ASSIGNED TASK: Set down the records exactly, and omit any image found in them.

DATASET ENTRIES:
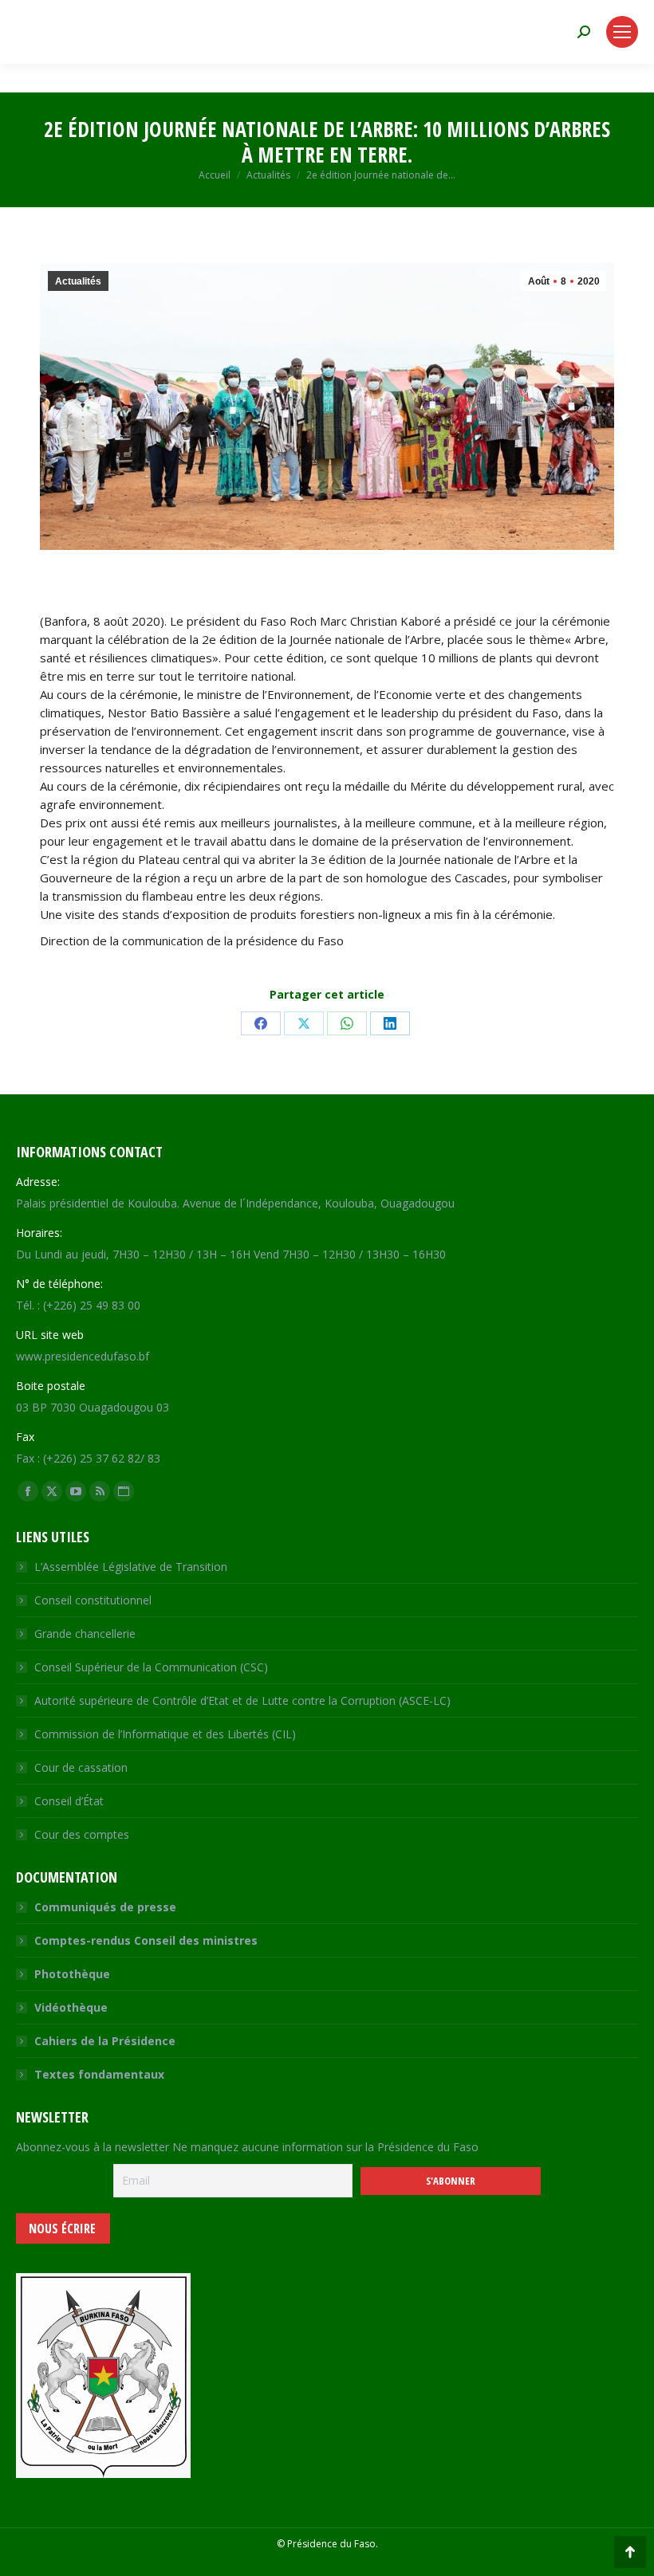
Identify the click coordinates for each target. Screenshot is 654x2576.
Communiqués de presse (105, 1906)
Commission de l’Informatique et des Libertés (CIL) (165, 1734)
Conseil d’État (69, 1800)
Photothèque (72, 1973)
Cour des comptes (81, 1834)
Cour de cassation (81, 1767)
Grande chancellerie (85, 1633)
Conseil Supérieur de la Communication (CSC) (151, 1667)
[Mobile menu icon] (622, 32)
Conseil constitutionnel (93, 1600)
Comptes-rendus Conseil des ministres (146, 1940)
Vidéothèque (71, 2007)
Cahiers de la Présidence (104, 2040)
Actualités (78, 281)
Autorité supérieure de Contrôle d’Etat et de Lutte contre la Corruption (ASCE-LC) (242, 1700)
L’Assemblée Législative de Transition (130, 1566)
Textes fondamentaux (99, 2074)
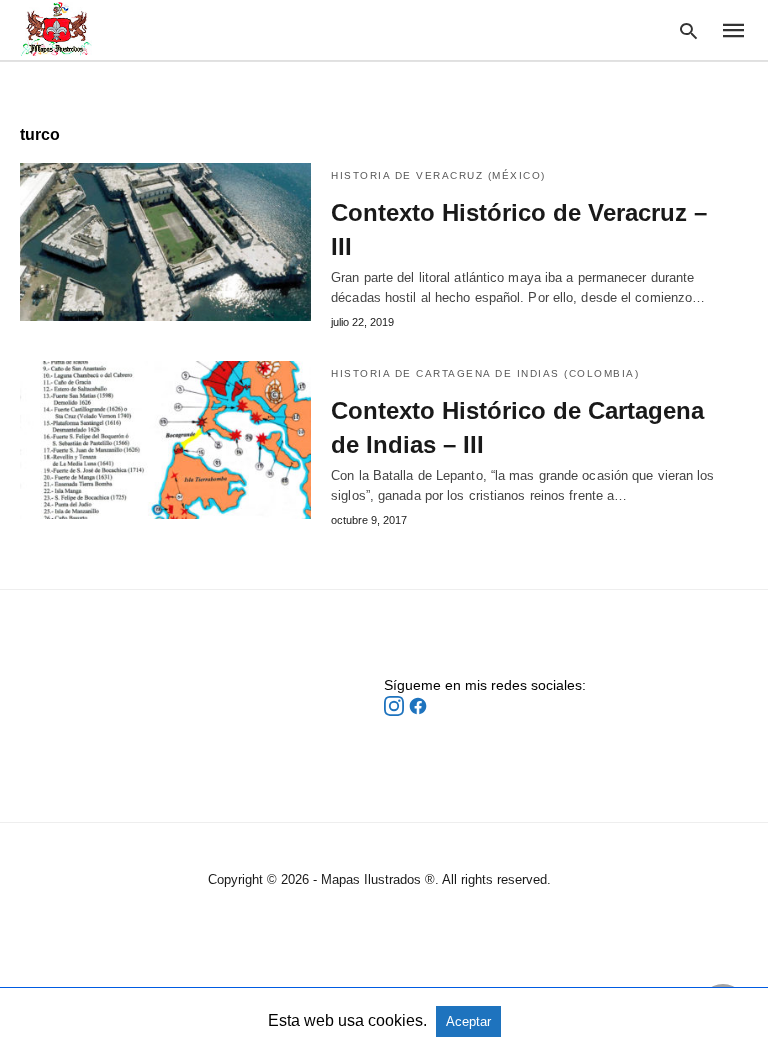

ANSWER SPACE:
Identify the click coordinates for each target. Screenshot is 654x2576.
Communiqués de presse (105, 1906)
Commission de l’Informatique et des Libertés (CIL) (165, 1734)
Conseil d’État (69, 1800)
Photothèque (72, 1973)
Cour des comptes (81, 1834)
Cour de cassation (81, 1767)
Grande chancellerie (85, 1633)
Conseil Supérieur de la Communication (CSC) (151, 1667)
[Mobile menu icon] (622, 32)
Conseil constitutionnel (93, 1600)
Comptes-rendus Conseil des ministres (146, 1940)
Vidéothèque (71, 2007)
Cahiers de la Présidence (104, 2040)
Actualités (78, 281)
Autorité supérieure de Contrôle d’Etat et de Lutte contre la Corruption (ASCE-LC) (242, 1700)
L’Assemblée Législative de Transition (130, 1566)
Textes fondamentaux (99, 2074)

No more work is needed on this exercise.